Superstition is a sprawling multipart photo installation that mimics the police-procedural crime investigation room, complete with presumed “Stake Out” scenes, “Safe Houses and Getaway Cars,” index cards and photo portraits. Despite the presence of organizational “Maxims,” the nature of the corporate body documented remains ambiguous: it could be criminal, political, heroic, a cult or (most innocently) counter-cultural. In this piece, superstition is elided with suspicion: free-floating conspiracies abound.
Canada’s best known artist witches, FASTWURMS has developed an elaborate iconography drawing on wiccan traditions and symbolism in works that playfully exercise and send up mainstream cultural conventions. Through role playing, costumes, iconic animal forms and invented rituals, their work proposes arcane connections among disparate phenomena. They are often aided by artist friends: Superstition incorporates (and thus documents) members of this creative network. The inscriptions and the index card profiles of members cannily blend the crime detective TV genre with allusion to spies, undercover agents and superheroes, all set within a dizzying conflation of urban and rural cultures.

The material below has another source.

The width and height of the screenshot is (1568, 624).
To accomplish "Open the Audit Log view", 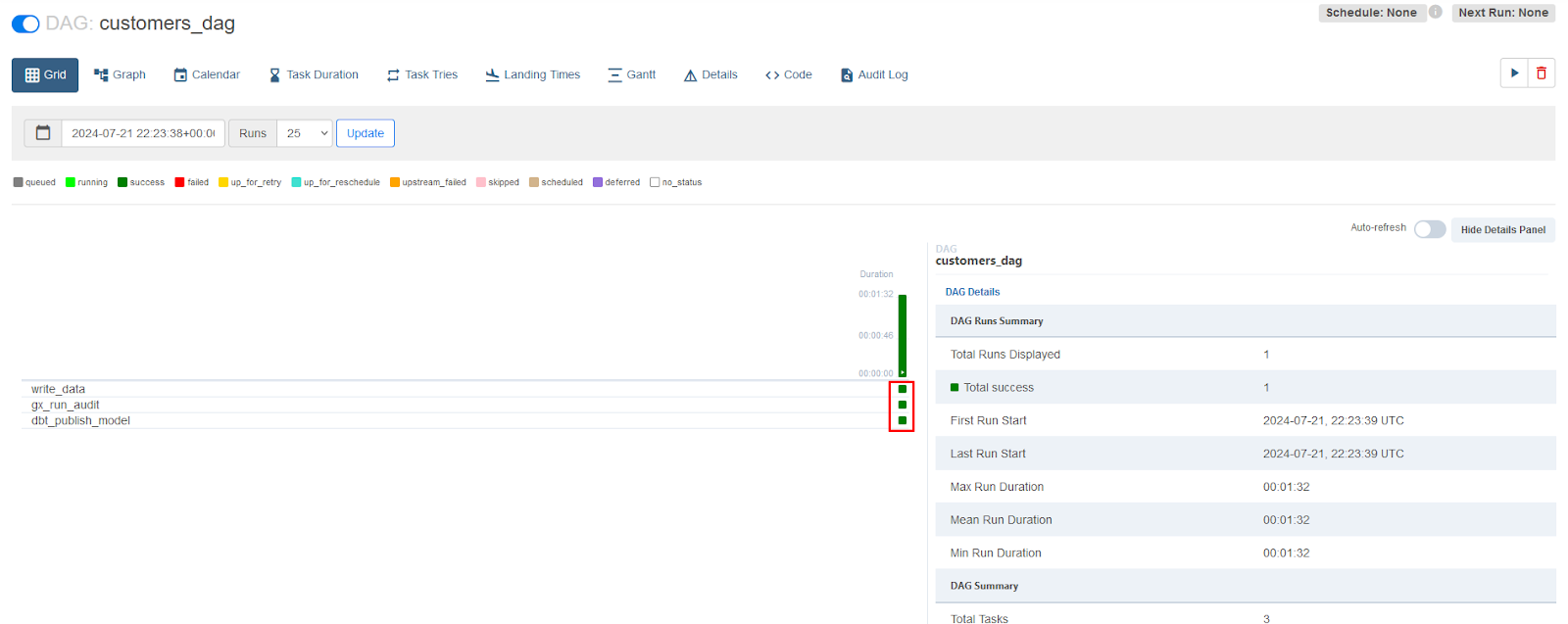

Delving into rural culture, with its spaces of deep eccentricity, Superstition draws on the central Ontario region around Creemore, where the artists make their home. The typology of buildings and muscle cars, and the tangy blend of squalor, inventive repurposing, and transparent aspirations of respectability captured in Superstition resonate with the rural areas around Kingston and swaths of semi-abandoned agricultural land across eastern Ontario.